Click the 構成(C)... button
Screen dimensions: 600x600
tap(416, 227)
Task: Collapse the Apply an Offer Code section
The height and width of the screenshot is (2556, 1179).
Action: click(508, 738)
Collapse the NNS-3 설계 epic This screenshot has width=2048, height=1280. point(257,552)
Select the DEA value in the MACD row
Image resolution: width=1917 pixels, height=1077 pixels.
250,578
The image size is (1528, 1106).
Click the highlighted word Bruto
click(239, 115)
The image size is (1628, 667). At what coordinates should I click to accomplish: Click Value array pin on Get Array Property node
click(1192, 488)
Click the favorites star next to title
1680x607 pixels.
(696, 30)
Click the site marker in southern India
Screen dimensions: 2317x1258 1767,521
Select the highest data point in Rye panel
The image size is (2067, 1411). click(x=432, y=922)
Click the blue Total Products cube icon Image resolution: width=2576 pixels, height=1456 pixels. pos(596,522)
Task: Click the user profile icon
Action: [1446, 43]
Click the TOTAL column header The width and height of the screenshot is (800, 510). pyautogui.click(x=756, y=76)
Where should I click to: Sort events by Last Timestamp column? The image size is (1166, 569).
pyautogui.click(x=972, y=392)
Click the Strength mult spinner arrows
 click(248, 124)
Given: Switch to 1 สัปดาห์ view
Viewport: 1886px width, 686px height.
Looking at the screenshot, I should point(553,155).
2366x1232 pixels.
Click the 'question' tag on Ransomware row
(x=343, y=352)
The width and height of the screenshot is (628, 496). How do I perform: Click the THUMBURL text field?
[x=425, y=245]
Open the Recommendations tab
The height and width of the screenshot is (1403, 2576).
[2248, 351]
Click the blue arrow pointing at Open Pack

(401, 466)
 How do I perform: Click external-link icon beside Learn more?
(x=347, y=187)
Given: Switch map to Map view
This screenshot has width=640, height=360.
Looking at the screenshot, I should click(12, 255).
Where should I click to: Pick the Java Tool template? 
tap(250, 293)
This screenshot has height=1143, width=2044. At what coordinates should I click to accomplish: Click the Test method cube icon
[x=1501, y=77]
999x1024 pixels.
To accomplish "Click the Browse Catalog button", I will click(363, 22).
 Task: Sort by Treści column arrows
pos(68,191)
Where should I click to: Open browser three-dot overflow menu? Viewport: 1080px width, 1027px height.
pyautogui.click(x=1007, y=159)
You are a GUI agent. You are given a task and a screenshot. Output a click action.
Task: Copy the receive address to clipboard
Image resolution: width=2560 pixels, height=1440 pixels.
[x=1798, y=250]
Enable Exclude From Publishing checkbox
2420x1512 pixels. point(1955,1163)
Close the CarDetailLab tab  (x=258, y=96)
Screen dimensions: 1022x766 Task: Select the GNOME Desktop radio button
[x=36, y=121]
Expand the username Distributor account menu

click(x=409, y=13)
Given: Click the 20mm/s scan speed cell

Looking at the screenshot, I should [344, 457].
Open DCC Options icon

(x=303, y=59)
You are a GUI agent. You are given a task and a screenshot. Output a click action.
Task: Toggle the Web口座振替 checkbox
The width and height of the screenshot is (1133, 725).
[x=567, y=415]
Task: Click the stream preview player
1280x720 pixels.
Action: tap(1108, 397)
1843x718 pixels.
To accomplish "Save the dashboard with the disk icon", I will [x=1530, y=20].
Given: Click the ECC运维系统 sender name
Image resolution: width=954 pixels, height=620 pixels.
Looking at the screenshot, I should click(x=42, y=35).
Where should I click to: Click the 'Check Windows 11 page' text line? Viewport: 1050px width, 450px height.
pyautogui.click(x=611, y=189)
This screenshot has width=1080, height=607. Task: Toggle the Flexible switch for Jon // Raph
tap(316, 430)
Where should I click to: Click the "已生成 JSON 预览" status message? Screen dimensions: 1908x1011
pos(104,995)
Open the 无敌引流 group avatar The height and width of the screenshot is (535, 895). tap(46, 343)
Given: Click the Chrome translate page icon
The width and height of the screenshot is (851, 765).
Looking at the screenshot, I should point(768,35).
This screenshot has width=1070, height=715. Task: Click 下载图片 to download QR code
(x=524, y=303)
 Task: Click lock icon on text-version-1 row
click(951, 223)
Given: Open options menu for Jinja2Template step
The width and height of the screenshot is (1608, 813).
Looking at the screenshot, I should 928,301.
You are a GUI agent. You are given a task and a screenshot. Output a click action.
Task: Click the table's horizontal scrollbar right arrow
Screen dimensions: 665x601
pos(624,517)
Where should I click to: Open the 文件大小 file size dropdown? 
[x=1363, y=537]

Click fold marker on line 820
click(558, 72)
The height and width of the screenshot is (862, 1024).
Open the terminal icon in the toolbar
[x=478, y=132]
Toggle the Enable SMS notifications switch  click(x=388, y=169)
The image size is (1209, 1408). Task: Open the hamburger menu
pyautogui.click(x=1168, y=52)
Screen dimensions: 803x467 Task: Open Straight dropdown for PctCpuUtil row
==============================
Set task: Reproduce the entries word for word, from the first line through the line that contains "Collapse the NNS-3", with both ends included.

Response:
Click the 構成(C)... button
Screen dimensions: 600x600
tap(416, 227)
Task: Collapse the Apply an Offer Code section
The height and width of the screenshot is (2556, 1179).
Action: click(508, 738)
Collapse the NNS-3 설계 epic This screenshot has width=2048, height=1280. point(257,552)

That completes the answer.